Cuerpos extraños ...

... en otorrinolaringología - Dr. Jorge Arias – Otorrinolaringólogo »

Los cuerpos extraños en los oídos y vías respiratorias son muy frecuentes en el servicio de urgencia de otorrinolaringología. La edad de los pacientes suele estar entre 2 a 5 años, pero pueden producirse a cualquier edad. Se debe tener conocimiento de la anatomía de esas zonas, el material con el que se debe trabajar, las técnicas, las alternativas de extracción, y los cuidados post-extracción para provocar el menor traumatismo posible y evitar secuelas a corto o largo plazo.

TIPOS DE CUERPOS EXTRAÑOS

Cualquier objeto de pequeño tamaño es un cuerpo extraño potencial. Pueden ser de tipo orgánico, como semillas, migas de pan, trozos de alimentos. O del tipo inorgánico, como juguetes pequeños, pequeñas piedras, trozos de goma, plastilinas, tornillos de aros y trozos de esponja. Es inhabitual encontrar objetos peligrosos como pilas de reloj, pero es importante reconocerlos porque pueden dejar secuelas de difícil manejo. Muy raros son los objetos cortantes, los insectos vivos o muertos, o las larvas de insectos.

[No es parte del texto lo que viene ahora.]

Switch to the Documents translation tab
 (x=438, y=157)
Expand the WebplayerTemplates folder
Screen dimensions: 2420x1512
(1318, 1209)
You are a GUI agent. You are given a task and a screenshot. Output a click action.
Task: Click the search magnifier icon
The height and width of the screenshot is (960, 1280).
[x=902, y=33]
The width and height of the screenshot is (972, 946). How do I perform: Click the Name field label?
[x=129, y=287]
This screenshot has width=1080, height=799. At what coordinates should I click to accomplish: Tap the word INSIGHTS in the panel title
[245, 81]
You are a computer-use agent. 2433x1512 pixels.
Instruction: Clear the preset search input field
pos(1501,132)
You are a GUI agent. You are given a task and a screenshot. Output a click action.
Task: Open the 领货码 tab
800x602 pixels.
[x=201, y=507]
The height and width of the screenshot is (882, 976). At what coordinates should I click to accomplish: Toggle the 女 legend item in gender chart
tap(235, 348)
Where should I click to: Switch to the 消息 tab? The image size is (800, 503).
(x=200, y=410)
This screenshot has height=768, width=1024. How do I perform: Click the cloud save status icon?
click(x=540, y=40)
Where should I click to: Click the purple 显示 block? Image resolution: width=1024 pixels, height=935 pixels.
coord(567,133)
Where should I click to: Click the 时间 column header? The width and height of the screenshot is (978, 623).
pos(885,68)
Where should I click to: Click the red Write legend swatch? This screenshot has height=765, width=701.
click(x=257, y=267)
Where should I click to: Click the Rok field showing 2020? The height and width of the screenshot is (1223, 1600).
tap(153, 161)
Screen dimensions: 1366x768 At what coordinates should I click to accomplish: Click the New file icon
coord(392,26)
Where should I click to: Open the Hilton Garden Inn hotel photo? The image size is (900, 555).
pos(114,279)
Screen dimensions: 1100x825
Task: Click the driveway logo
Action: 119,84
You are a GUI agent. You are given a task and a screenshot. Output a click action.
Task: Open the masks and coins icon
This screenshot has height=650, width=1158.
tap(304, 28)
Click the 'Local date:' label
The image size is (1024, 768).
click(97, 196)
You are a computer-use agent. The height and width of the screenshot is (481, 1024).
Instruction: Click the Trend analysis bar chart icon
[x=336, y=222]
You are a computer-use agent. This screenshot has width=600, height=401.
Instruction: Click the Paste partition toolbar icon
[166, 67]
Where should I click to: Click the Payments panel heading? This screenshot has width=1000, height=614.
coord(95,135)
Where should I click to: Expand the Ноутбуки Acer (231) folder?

CUERPOS EXTRAÑOS EN EL OÍDO

Los cuerpos extraños se pueden alojar en la oreja o en el conducto auditivo. Generalmente, en la oreja se encuentran aros, ya sea atascados en el lóbulo a causa de una infección o bien demasiado hundidos debido a una incorrecta colocación. Entre otros, los cuerpos extraños incluyen: alimentos, insectos, juguetes, botones, trozos de lápices de colores o pilas pequeñas. En adultos pueden ser extremos de cotonetes.

CUERPOS EXTRAÑOS EN LA NARIZ

Cuerpos extraños en otorrinolaringología

Los niños suelen introducirse objetos blandos en la nariz. La lista incluye, entre otros, papel de seda, arcilla, partes de juguetes o de gomas de borrar. A veces, un cuerpo extraño puede ingresar en la nariz cuando el niño intenta olerlo. Los niños suelen introducir objetos en su nariz porque están aburridos, por curiosidad o porque imitan a otros niños.

CUERPOS EXTRAÑOS EN LAS VÍAS RESPIRATORIAS

Al igual que con otros problemas con cuerpos extraños, los niños suelen introducir objetos en su boca porque están aburridos o por curiosidad. Sin embargo, es posible que el niño inhale profundamente y el objeto se aloje en el conducto de aire (tráquea) en vez de en el de alimentación (esófago). Los niños de entre 7 meses y 4 años de edad corren un riesgo mayor de atragantarse con objetos pequeños, algunos de los cuales incluyen: semillas, partes de juguetes, uvas, salchichas, piedritas, frutos secos o botones. En adultos se da el caso de espinas de pescado u otros alimentos.

DESTAQUE.- Ante la presencia o sospecha de cualquiera de estos casos, evitar hacer alguna maniobra por cuenta propia, para evitar alguna complicación. Recurrir al especialista, quien sabrá el procedimiento adecuado a seguir.